3OH!3, Denver, Boulder, Colorado, Vans Warped Tour 3OH!3

Overbooked band lineups, baking in the sun, bottled water being rationed out as if we were living in some post-apocalyptic dystopia that’s been dried up of natural resources—why, oh why, despite all this, are summer festivals so popular? Four words: We bleed for music. Let The A.V. Club help you ease the bloodletting (and sort through all the crappy opening bands) with our festival picks. In this edition: The Vans Warped Tour, which takes over Invesco Field today, and features more bands than any one person can humanly stand in one day.

3OH!3
The last thing the world needs is another Beastie Boys, though it’d be selling Boulder’s 3OH!3 short to write it off as another group of white kids trying to co-opt rap. True, Sean Foreman and Nathaniel Motte are a couple of white kids who rap, but 3OH!3’s heavy, ugly, hilarious music owes as much to metalcore and electro as it does to thug sludge like Master P. The duo is up for a Best New Artist VMA this year—against the likes of Kid Cudi and Lady Gaga—and it’s (still) incredibly silly to think that that all it took to get our area code in the mainstream was a couple of college students with a sense of humor and a drum machine.

InnerPartySystem
Pennsylvania’s InnerPartySystem aims squarely for the over-produced, over-dramatized catharsis and choruses that play right into emo’s rather clumsy stereotypes, but wraps it up with extra syncopation, synths, and electronic beats. The four-piece may not be breaking much musical ground, but its live shows—a spectacle of colored lights and video projections—are worth, at least, a walk-by.

Less Than Jake
Less Than Jake’s breakthrough album, 1996’s Losing Streak, was well-received by fans of speedy, hyperactive ska-punk, thanks in large part to non-stop grassroots touring and a mid-'90s revitalization (and subsequent backlash) of the genre. The band has stayed atop the pack since, not venturing too far outside its poppy formula but penning catchy songs nonetheless. In 2006, In With The Out Crowd found the band still jogging on a musical treadmill, and dissatisfaction with its major-label backer’s demands for a radio-friendly sound led LTJ to return to its roots on last year’s self-released studio disc GNV FLA, which doubles as a love letter to the Florida ska scene.

#### What is required
Using the festival picks, decide whether each statement agrees with it, answering yes or no and quoting the deciding words: (a) 3OH!3 is nominated for a Best New Artist VMA; (b) InnerPartySystem is a three-piece band; (c) GNV FLA was released by a major label. The records have nothing to do with the festival picks.

#### Record extracts

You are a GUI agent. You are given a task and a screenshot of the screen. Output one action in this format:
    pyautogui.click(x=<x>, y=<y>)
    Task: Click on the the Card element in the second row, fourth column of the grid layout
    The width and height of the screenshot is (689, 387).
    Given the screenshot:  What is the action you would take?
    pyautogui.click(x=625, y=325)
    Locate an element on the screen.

...

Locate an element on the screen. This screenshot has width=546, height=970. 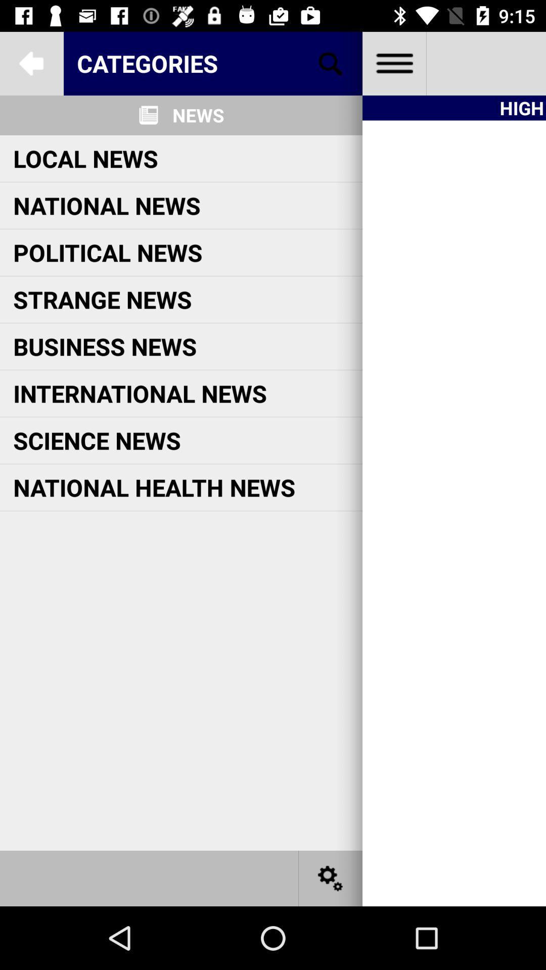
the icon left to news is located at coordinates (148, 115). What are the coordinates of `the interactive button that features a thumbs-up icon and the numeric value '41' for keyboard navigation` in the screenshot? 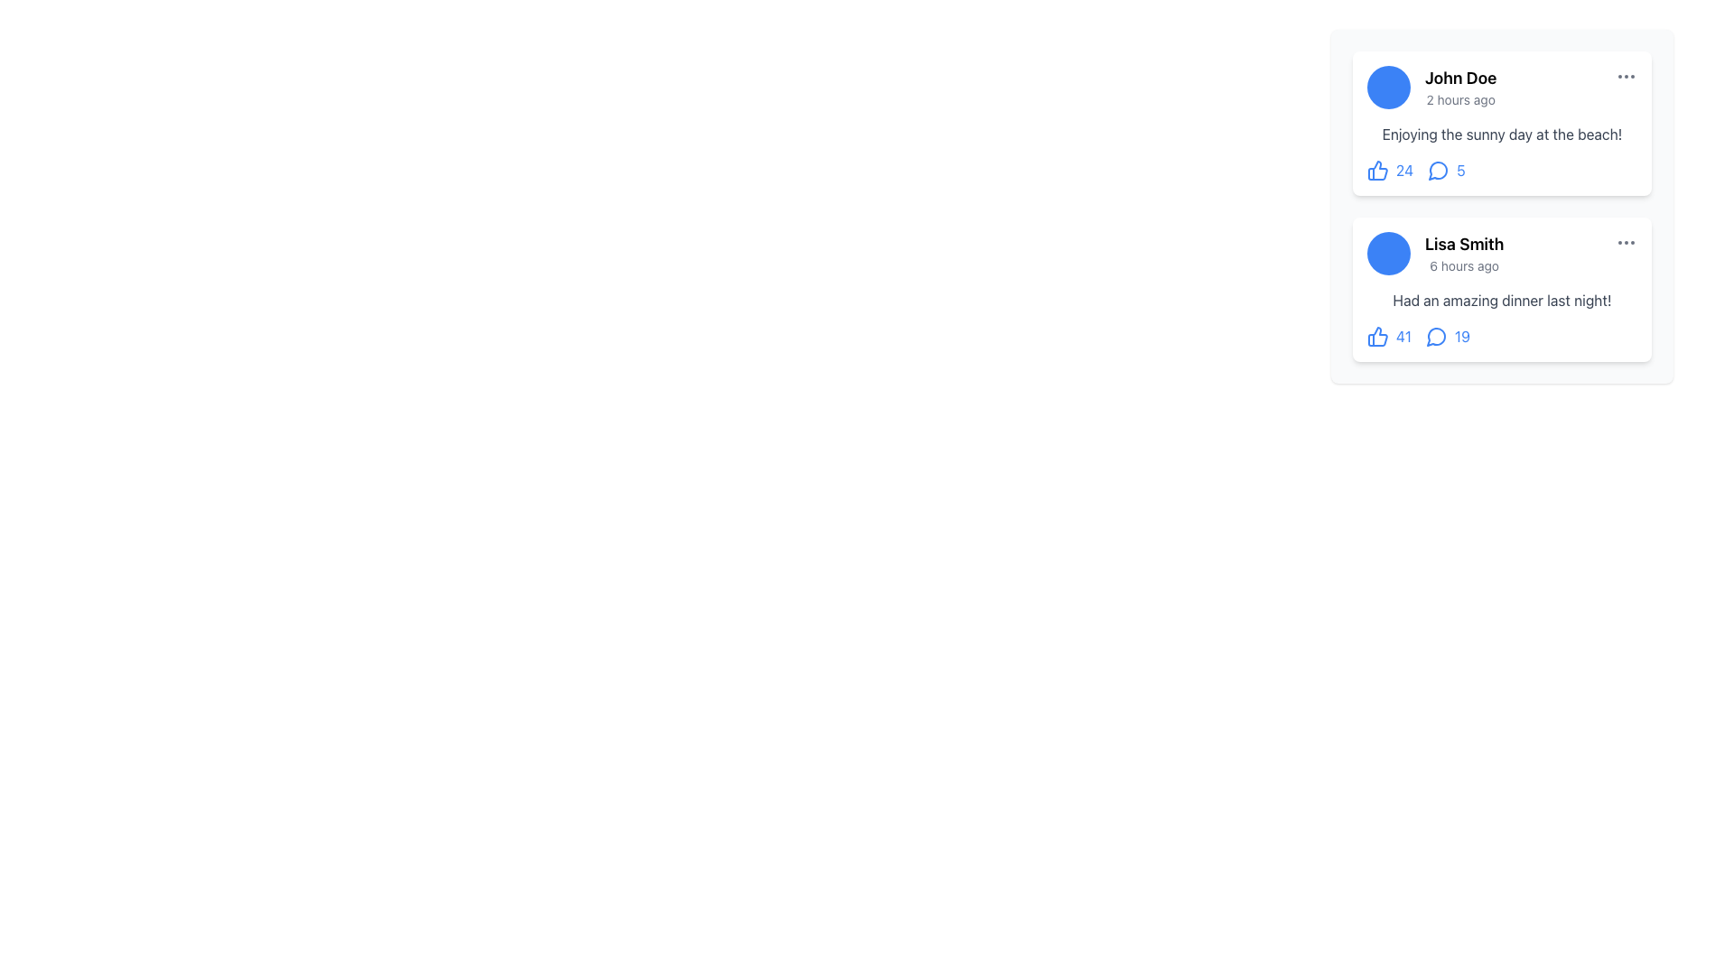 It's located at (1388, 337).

#### Answer below
(a) Yes: "The duo is up for a Best New Artist VMA this year"
(b) No: "The four-piece may not be breaking much musical ground"
(c) No: "last year’s self-released studio disc GNV FLA"